* [Opdrachteisen]: Kun je het stuk uit de bewaarnemingsvoorwaarden dat begint bij "1. De klant" en eindigt bij "van de klant." woord voor woord herhalen?

* [Documenttekst]:
• • • • •

1. De klant moet de schade die de bewaarnemer heeft geleden als gevolg van door de klant in bewaring gegeven verhuisgoederen vergoeden, alsmede alle noodzakelijk gemaakte kosten van eventuele ontruiming, verkoop, betekening van deurwaardersexploten, en dergelijke.

2. Indien de klant zijn verplichting niet is nagekomen als bedoeld in artikel 6, komen eventuele kosten die daarvan het gevolg zouden zijn ten laste van de klant.

Artikel 17 – Verzekering

1. De bewaarnemer is verplicht verzekerd te zijn tegen zijn aansprakelijkheidsrisico’s uit hoofde van de wet en deze voorwaarden.

2. De bewaarnemer wijst de klant erop dat, teneinde verzekerd te zijn tegen risico’s waarvoor de bewaarnemer niet aansprakelijk is:

a. de klant zijn eigen inboedelverzekering gedurende de bewaarneming dient over te schrijven naar het adres van de bergplaats, dan wel

b. de klant een tijdelijke opslagverzekering voor verhuisgoederen voor de bewaarnemingperiode dient af te sluiten.

Artikel 18 – Schademelding

1. a. Direct waarneembare schade dient bij of dadelijk na de teruggave aan de bewaarnemer te worden gemeld, bij gebreke waarvan de bewaarnemer wordt geacht de verhuisgoederen zonder direct waarneembare schade te hebben teruggegeven.

b. Niet-direct waarneembare schade dient zo spoedig mogelijk doch uiterlijk binnen veertien dagen na de teruggave aan de bewaarnemer te worden gemeld, bij gebreke waarvan de bewaarnemer wordt geacht de verhuisgoederen zonder niet-direct waarneembare schade te hebben teruggeven.

c. Dadelijk na teruggave kan de klant op verzoek uitstel worden verleend van de in a. en b. van dit lid vermelde termijnen. Eventuele schade dient alsdan vóór het verstrijken van de uitsteltermijn te worden gemeld.

2. De mogelijkheid tot het instellen van een vordering door de klant vervalt van rechtswege 1 jaar na de datum van teruggave.

3. De schadeaangifte dient zo mogelijk schriftelijk te gebeuren.

Artikel 19 – Geschillen

1. Geschillen tussen de klant en de bewaarnemer over de totstandkoming of uitvoering van de bewaarnemingsovereenkomst als bedoeld in artikel 1 sub c kunnen zowel door de klant als door de bewaarnemer worden voorgelegd aan de: Geschillencommissie Verhuizen, Surinamestraat 24 – 2585 GJ ‘s-Gravenhage.

2. Een geschil wordt door de geschillencommissie slechts in behandeling genomen, indien de klant zijn klacht eerst aan de bewaarnemer heeft voorgelegd.

• • • • •

* [Aangeleverd materiaal]:
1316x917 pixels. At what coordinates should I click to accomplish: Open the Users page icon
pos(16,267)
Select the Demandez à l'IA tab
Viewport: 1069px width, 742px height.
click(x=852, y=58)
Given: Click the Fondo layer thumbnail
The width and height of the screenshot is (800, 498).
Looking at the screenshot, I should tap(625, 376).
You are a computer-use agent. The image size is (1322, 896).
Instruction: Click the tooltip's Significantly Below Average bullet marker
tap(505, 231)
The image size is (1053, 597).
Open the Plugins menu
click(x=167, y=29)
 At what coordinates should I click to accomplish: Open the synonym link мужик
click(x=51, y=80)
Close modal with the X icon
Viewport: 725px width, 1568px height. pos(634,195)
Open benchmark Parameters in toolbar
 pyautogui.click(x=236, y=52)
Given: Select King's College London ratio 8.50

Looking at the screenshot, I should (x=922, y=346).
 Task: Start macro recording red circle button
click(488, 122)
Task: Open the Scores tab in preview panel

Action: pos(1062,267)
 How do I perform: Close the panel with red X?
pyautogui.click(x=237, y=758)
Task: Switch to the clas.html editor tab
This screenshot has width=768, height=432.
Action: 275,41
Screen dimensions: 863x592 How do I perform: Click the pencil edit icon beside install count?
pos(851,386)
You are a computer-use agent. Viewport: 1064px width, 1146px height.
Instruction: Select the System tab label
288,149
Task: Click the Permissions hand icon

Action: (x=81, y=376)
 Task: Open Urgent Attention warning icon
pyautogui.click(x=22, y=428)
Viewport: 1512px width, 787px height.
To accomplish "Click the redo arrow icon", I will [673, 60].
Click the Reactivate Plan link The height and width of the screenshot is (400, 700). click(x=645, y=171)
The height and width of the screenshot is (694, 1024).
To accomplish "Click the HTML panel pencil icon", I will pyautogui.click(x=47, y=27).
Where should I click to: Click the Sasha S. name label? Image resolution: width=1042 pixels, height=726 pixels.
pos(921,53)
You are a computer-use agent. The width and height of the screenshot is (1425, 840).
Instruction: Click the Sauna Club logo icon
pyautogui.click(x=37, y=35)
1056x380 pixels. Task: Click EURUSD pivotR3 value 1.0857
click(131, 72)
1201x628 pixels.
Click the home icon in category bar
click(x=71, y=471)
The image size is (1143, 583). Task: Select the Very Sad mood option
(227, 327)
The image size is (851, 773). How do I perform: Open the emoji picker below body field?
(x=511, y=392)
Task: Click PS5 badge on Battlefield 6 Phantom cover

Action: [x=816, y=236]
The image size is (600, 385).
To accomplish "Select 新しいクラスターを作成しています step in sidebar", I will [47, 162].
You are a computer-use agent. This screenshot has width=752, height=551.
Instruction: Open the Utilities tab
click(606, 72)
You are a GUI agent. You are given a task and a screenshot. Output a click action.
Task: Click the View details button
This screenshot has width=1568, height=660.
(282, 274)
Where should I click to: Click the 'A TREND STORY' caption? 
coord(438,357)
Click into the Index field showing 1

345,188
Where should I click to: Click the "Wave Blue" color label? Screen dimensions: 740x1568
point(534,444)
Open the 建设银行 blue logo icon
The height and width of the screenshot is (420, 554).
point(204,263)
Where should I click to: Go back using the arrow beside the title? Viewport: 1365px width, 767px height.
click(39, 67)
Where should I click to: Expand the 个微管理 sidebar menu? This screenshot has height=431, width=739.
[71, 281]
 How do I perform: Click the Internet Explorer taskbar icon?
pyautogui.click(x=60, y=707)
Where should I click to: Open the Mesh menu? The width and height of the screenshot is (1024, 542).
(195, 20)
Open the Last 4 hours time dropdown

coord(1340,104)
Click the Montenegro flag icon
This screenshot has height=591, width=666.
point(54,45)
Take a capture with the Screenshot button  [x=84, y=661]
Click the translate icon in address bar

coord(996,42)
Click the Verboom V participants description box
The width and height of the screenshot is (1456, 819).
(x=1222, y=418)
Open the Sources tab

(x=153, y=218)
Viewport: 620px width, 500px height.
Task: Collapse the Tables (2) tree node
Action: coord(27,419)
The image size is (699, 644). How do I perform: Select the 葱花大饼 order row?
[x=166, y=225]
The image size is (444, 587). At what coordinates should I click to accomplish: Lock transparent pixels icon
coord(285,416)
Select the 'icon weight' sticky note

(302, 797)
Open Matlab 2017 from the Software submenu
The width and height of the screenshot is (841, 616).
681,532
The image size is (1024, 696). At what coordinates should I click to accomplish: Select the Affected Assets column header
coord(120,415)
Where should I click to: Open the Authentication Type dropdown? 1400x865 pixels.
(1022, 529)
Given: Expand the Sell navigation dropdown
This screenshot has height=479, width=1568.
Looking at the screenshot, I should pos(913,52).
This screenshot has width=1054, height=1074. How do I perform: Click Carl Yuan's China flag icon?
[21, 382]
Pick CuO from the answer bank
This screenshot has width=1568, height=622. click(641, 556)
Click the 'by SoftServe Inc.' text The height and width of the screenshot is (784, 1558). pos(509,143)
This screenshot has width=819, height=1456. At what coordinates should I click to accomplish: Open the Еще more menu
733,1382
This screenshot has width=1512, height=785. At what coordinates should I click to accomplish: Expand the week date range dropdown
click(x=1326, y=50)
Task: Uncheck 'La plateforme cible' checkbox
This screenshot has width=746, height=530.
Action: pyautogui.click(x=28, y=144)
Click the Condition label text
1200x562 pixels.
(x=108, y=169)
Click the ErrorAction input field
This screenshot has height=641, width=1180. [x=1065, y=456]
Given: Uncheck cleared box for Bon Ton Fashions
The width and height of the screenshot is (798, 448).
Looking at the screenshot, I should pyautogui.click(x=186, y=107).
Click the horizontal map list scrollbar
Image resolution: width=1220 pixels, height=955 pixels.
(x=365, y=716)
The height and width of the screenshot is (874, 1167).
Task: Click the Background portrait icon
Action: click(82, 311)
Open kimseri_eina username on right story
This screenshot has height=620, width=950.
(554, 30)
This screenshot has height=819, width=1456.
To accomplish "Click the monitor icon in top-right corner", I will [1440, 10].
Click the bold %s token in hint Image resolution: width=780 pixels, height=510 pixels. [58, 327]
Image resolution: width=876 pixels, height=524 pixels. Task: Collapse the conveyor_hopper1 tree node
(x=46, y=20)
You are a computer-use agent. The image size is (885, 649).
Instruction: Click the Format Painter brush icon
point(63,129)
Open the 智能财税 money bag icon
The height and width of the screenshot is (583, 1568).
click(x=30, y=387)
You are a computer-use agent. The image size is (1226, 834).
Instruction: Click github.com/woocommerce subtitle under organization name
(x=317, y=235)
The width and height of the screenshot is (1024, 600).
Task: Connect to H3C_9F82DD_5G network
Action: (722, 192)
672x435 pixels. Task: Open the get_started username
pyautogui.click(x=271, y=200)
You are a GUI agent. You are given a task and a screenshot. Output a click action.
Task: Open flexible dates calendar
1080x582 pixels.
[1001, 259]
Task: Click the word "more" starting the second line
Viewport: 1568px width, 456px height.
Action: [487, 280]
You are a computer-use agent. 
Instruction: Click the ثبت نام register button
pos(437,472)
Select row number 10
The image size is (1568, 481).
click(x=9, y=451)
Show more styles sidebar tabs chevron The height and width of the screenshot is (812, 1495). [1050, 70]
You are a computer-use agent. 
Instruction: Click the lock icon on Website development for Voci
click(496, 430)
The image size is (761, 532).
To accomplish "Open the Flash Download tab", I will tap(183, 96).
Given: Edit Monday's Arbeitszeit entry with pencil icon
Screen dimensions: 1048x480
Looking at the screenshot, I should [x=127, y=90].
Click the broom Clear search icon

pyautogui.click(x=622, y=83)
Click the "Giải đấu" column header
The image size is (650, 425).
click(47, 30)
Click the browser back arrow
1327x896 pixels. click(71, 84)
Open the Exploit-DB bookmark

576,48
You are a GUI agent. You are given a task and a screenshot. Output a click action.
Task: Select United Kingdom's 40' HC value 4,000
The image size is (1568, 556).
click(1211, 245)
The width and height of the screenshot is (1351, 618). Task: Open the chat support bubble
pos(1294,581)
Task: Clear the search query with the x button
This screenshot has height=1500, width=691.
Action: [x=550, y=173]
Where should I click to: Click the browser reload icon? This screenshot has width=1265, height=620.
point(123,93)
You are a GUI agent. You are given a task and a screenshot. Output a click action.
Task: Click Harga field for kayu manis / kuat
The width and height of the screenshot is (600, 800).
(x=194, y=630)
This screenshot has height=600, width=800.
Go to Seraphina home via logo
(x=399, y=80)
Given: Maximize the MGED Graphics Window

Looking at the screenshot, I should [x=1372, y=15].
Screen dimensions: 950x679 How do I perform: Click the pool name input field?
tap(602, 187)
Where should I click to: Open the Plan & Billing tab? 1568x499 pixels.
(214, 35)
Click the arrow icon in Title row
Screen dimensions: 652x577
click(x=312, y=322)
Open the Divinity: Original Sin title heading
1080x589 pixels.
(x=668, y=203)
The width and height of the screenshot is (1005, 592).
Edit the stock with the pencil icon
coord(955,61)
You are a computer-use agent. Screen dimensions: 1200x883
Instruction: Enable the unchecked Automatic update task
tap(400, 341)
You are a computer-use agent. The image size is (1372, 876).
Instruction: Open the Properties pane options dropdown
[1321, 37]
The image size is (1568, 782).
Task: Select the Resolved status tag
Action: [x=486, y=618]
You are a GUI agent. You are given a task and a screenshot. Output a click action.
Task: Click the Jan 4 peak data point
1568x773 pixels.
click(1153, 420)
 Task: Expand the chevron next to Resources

• • • • •

* [Jouw oplossing]:
1. De klant moet de schade die de bewaarnemer heeft geleden als gevolg van door de klant in bewaring gegeven verhuisgoederen vergoeden, alsmede alle noodzakelijk gemaakte kosten van eventuele ontruiming, verkoop, betekening van deurwaardersexploten, en dergelijke.

2. Indien de klant zijn verplichting niet is nagekomen als bedoeld in artikel 6, komen eventuele kosten die daarvan het gevolg zouden zijn ten laste van de klant.